Records shown: Begin

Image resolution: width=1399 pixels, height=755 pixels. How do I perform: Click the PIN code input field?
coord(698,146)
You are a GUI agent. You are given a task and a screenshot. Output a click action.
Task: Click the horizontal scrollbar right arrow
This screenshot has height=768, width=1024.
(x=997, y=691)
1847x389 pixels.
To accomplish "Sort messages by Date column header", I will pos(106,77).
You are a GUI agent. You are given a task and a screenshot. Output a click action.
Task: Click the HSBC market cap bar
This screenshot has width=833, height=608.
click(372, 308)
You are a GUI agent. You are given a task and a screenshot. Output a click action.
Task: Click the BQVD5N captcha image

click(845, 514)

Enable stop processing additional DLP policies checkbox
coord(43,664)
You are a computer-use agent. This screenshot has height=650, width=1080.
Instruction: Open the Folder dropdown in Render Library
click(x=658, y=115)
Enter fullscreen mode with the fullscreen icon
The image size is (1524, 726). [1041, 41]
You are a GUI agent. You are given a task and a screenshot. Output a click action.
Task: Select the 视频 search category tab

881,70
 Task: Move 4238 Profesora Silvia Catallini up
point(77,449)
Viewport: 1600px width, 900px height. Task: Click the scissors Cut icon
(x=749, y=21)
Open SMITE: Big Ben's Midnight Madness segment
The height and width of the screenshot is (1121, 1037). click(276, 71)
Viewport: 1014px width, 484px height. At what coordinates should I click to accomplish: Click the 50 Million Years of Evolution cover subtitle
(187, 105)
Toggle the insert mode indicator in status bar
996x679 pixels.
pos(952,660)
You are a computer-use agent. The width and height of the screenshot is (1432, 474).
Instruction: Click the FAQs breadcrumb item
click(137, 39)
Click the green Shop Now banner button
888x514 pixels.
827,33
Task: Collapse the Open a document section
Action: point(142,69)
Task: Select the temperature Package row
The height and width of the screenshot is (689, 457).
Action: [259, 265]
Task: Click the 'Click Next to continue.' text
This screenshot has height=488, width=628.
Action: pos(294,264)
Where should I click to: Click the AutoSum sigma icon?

Records shown: End

_Aim of the exercise:_
Exactly as it appears above, retype the material in full.

_Completed task:_
Image resolution: width=1399 pixels, height=755 pixels. How do I perform: Click the PIN code input field?
coord(698,146)
You are a GUI agent. You are given a task and a screenshot. Output a click action.
Task: Click the horizontal scrollbar right arrow
This screenshot has height=768, width=1024.
(x=997, y=691)
1847x389 pixels.
To accomplish "Sort messages by Date column header", I will pos(106,77).
You are a GUI agent. You are given a task and a screenshot. Output a click action.
Task: Click the HSBC market cap bar
This screenshot has width=833, height=608.
click(372, 308)
You are a GUI agent. You are given a task and a screenshot. Output a click action.
Task: Click the BQVD5N captcha image

click(845, 514)

Enable stop processing additional DLP policies checkbox
coord(43,664)
You are a computer-use agent. This screenshot has height=650, width=1080.
Instruction: Open the Folder dropdown in Render Library
click(x=658, y=115)
Enter fullscreen mode with the fullscreen icon
The image size is (1524, 726). [1041, 41]
You are a GUI agent. You are given a task and a screenshot. Output a click action.
Task: Select the 视频 search category tab

881,70
 Task: Move 4238 Profesora Silvia Catallini up
point(77,449)
Viewport: 1600px width, 900px height. Task: Click the scissors Cut icon
(x=749, y=21)
Open SMITE: Big Ben's Midnight Madness segment
The height and width of the screenshot is (1121, 1037). click(276, 71)
Viewport: 1014px width, 484px height. At what coordinates should I click to accomplish: Click the 50 Million Years of Evolution cover subtitle
(187, 105)
Toggle the insert mode indicator in status bar
996x679 pixels.
pos(952,660)
You are a computer-use agent. The width and height of the screenshot is (1432, 474).
Instruction: Click the FAQs breadcrumb item
click(137, 39)
Click the green Shop Now banner button
888x514 pixels.
827,33
Task: Collapse the Open a document section
Action: point(142,69)
Task: Select the temperature Package row
The height and width of the screenshot is (689, 457).
Action: [259, 265]
Task: Click the 'Click Next to continue.' text
This screenshot has height=488, width=628.
Action: pos(294,264)
Where should I click to: Click the AutoSum sigma icon?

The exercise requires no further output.